Beyond our data, Dr Appelgren's work has been cited 673 times in total (as of December 2021), and her most popular paper is a 2014's publication where, alongside her colleague Gunnar Nygren, she explored data journalism practices in Sweden. She tells us about her involvement in the field: "I became interested in data journalism mainly because it combines journalism and media technology, and through this convergence both possibilities and challenges arise that are interesting to study and also important to study from a scientific point of view. [...] Ten years ago, together with Journalism professor Gunnar Nygren I started to work closely with data journalists at SVT, in particular Helena Bengtsson and Kristofer Sjöholm to develop a project that aimed at facilitating the development of data journalism in Swedish newsrooms." That project eventually led to the Noda conference, a cooperation between journalists and academia in the Nordic countries.

Seth C. Lewis, on the other hand, has been cited an incredible total of 9064 times, signalling his importance beyond data journalism studies. In fact, his most cited paper is a 2012 journal article that explores journalists usage of Twitter. Seth C. Lewis has also written in the latest edition of the Data Journalism Handbook, a chapter about the datafication of journalism and industry-academy collaborations.

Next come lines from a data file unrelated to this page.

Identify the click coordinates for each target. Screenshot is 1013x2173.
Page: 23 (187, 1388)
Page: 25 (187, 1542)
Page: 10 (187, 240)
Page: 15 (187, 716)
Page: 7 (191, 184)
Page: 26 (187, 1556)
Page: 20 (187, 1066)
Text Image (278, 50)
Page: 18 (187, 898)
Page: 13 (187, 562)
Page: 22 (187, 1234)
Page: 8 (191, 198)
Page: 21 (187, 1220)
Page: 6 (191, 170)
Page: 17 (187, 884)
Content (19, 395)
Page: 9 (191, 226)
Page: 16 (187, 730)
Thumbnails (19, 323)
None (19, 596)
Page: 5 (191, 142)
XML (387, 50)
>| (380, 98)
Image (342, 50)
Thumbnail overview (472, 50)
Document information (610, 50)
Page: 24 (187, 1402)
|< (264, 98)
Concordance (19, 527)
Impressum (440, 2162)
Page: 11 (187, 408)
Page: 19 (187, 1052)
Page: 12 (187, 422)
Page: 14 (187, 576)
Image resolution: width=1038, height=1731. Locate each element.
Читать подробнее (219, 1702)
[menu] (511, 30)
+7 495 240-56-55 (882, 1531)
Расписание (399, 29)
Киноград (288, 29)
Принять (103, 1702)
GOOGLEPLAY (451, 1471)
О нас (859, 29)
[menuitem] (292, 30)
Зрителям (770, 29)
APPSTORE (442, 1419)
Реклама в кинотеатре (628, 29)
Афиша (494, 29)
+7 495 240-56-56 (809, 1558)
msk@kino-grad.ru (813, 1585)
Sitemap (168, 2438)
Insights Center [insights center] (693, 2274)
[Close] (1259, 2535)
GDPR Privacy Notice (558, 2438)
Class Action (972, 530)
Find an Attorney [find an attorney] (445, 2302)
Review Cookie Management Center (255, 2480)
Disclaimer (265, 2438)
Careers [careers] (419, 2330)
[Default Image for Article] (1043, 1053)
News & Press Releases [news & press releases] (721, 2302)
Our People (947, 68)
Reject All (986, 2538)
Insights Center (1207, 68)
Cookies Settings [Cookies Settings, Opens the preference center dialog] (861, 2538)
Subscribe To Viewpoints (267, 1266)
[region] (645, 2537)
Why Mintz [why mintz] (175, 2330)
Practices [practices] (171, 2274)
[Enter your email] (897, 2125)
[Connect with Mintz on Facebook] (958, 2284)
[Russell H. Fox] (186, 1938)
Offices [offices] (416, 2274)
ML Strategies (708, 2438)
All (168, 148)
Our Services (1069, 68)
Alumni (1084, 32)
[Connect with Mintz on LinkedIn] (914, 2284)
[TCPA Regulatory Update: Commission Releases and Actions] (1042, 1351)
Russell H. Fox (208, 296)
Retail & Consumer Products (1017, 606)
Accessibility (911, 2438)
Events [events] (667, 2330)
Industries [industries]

In comparison, the journalism field has 952 unique authors, and the mean number of papers an author has written is 1.50, indicating that the community of people producing the most influential journalism literature is slighly smaller. In fact, the most prolific author here is Mark Deuze of University of Amsterdam, as twenty of his publications are included in the dataset. Interestingly, he is followed by the same Seth C. Lewis of above, appearing here a total of 18 times.


Collaborations are a big part of the picture in academia, as they faciliate the creation of knowledge through sharing resources, as well as allow the flow of expertise across departments and institutions. Out of the 1134 data journalism authors reported above, 551 published alone, which makes the median number of authors per paper 1. The mean number of authors per paper is instead 1.53. The most recurrent collaboration is between the pair of researchers Alfred Hermida and Mary Lynn Young, who have coauthored four publications, including a book about the history of data journalism through a scholarly lens. In the plot below, I show the collaborations in our dataset.

Are academics in data journalism more collaborative than those in journalism studies? From our datasets, this appears to be the case. There were 429 collaborations in data journalism, and 336 in journalism. Similarly, the number of authors publishing alone in journalism is 644, and the mean number of authors per paper is 1.38, indicating a slightly more collaborative production for data journalism.


Text Analysis

Last, I performed a simple text analysis of the term frequency of the terms appearing in the available abstracts (the data collection method allowed to retrieve snippets of those, and they were available for most papers), removed some stopwords, and voila: below you can see the resulting cloudword of the most prominent terms. No surprises there, right?

Wrapping up

In this blogpost I explore data about the top appearing literature about data journalism from Google Scholar. Our analysis shows that the most influential literature about data journalism has nearly all been created within the last decade, unlike for the field of journalism studies as a wole. I noticed that data journalism grows in importance as a discipline within journalism studies as well. Unlike in journalism studies, data journalism academic literature is characterised by less of a positive correlation between citations and ranking, and generally data journalism papers have less citations than generic journalism ones. Finally, the most influential literature about data journalism is the result of a level of collaboration that surpasses that of generic journalism studies. It appears that for for the niche subject of data journalism there is still room for many more authors to produce influential work, whereas in journalism a few authors have produced an astonishing number of top appearing papers.